A vitória acabou sendo acompanhada de perto pelo presidente do Sinditaxisp. Durante a votação, ele sentou-se na terceira fileira de cadeiras exclusivas aos vereadores dentro do plenário da Câmara. O privilégio da poltrona de couro azul não se estende nem a assessores parlamentares. A filha de Natalício, Silvana Bezerra Silva, que trabalha no gabinete do vereador Adilson Amadeu (PTB), autor do texto da proibição ao aplicativo, teve de se contentar com uma cadeira nos fundos da sala. “Por ora, estou satisfeito”, comemorou Natalício, ao final. “Mas, se eles continuarem trabalhando, vamos voltar para as ruas”, prometeu.
O passe-livre e o tratamento vip na política paulistana devem-se ao período em que ocupou o cargo de vereador pelo PTB, entre 1997 e 2000. Nesse tempo, elaborou 23 projetos de lei, sendo que nove deles envolviam benefícios aos taxistas. Desse total de propostas, quatro foram sancionadas pelo então prefeito Celso Pitta. Com o chefe do Executivo de sua época, o vereador Natalício não tinha cerimônia: entregava- lhe as sugestões para análise em mãos, sem nem precisar bater à porta para entrar no gabinete.
O privilégio vem da força que a categoria empresta quando apoia (ou desaprova) um político. Antes de Pitta, a entidade promoveu carreatas em 1991 para ajudar na eleição de Paulo Maluf no ano seguinte, até hoje um ídolo de grande parte dos taxistas. Mais recentemente, o sindicato parou importantes vias da cidade contra projetos de Haddad que tiravam regalias dos taxistas. Depois de muita pressão, o petista voltou atrás no ano passado na proibição da circulação dos carros de praça em corredores de ônibus.
Em maio, Natalício, aos 83 anos, foi novamente reeleito, em uma corrida sem concorrentes, à presidência da entidade, cargo que ocupa desde 1986. “Larguei a praça porque não havia ninguém na época para representar a categoria de forma mais profissional”, explica.
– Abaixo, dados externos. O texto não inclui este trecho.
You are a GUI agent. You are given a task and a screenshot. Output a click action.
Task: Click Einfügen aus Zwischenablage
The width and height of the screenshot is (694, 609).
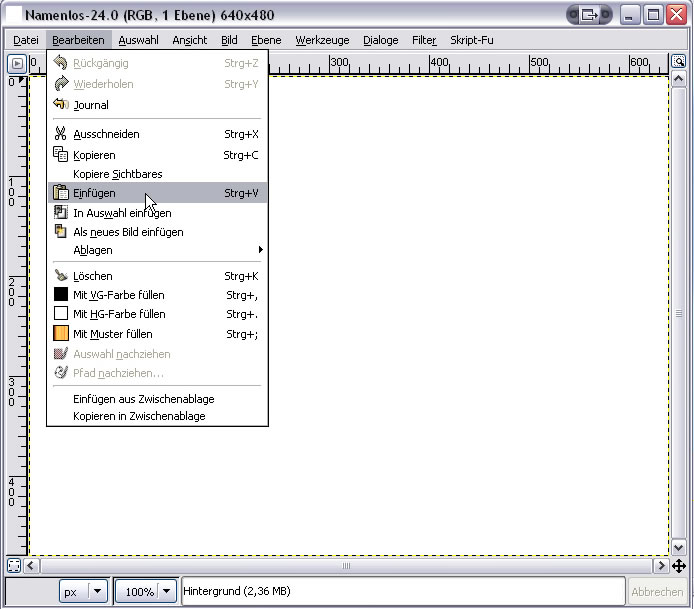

O tempo de permanência na cadeira de presidente lhe rendeu o apelido de “Vitalício” entre os inimigos. Ele promete que este será o seu último mandato, mas ninguém leva isso muito a sério. A última vez que foi incomodado de verdade pela oposição ocorreu na década de 80, quando o ex-taxista e atual vereador Salomão Pereira (PSDB) tentou entrar na disputa, mas foi impedido de registrar a chapa. “O Natalício manobrou para que eu perdesse o prazo de inscrição”, acusa. “Ele não aceitava mudanças e sempre criava barreiras”, critica o vereador tucano.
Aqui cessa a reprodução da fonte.